Unfortunately it sounds as others have said that she didn't say what was required because she wasn't aware of what was needed. Could she resit?

clary · 22/08/2015 18:45

I agree with PP, sounds as tho she may not have covered all the requirements, not through lack of ability/knowledge but simply because she didn't know.

I have taught a student who spoke the language well having living in the country - he could do a speaking task without revision/drafting but yes, would often answer questions too simply - as you would in your native tongue.
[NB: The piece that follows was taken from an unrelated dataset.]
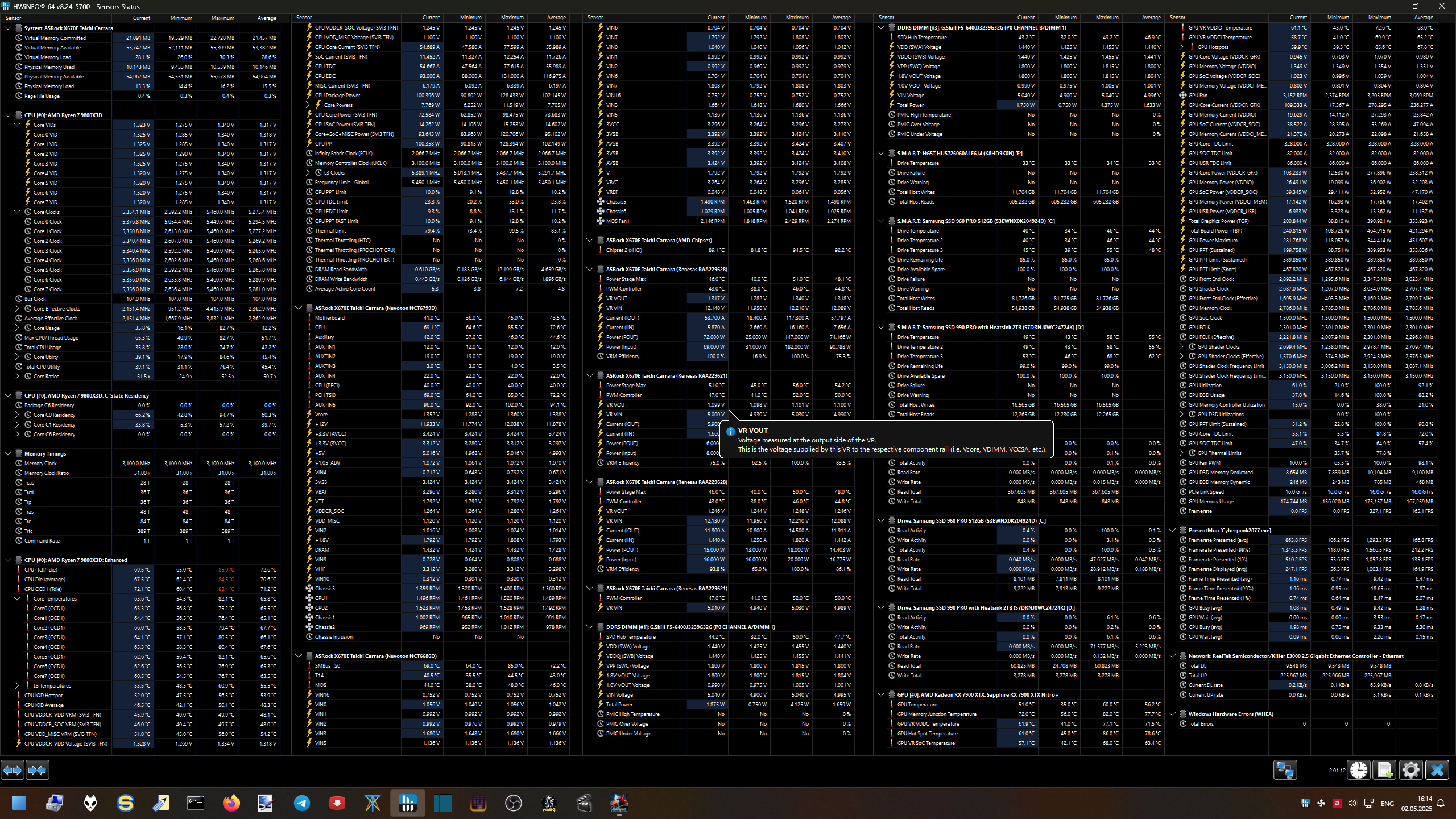The height and width of the screenshot is (819, 1456).
Task: Expand the Core Effective Clocks group
Action: pyautogui.click(x=17, y=309)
As a simplified example - if I asked you what sport you liked and you said "football" you'd get no marks, but if you answered "I really enjoy football it's brilliant" then you would get marks. The first is I guess how you might actually answer!

Olivo · 22/08/2015 18:52

Isn't the very nature if controlled assessment that it is done under supervision? I am Shock that it was allowed to be done at home!

I also often find that native speakers don't give enough detail in speaking assessments, as 'good' answers are pretty artificial and sound unnatural.

TeenAndTween · 22/08/2015 19:04

And to extend from clary saying "I really enjoy football, it's brilliant, because it keeps me fit and I am able to meet my friends" would be an even better answer.

Charis1 · 22/08/2015 19:07

She would complete the Controlled assessment's at home and take the exam in school.

then sorry, she should have been disqualified.

Twowrongsdontmakearight · 22/08/2015 19:18

Agree with PP. When DS was preparing for controlled assessments for Chinese I commented that his ideas were a bit contrived but he knew that he had to use particular tenses and complex vocabulary correctly in order to get good marks.

titchy · 22/08/2015 21:29

I assume op means she practiced the speaking controlled assessment tasks at home and was then examined at school with recordings taken etc.

OP it does sound as if neither of you were fully aware the requirements and so she didn't fulfil the task. Whether that was your fault for not checking the spec or the school's fault isn't for us to say as it's unclear who wanted her to sit this exam.

MaddyinaPaddy · 24/08/2015 04:19

I gave come across this before in situations where the student is better than the teacher at the language and uses complex modern idiom that the teacher doesn't get.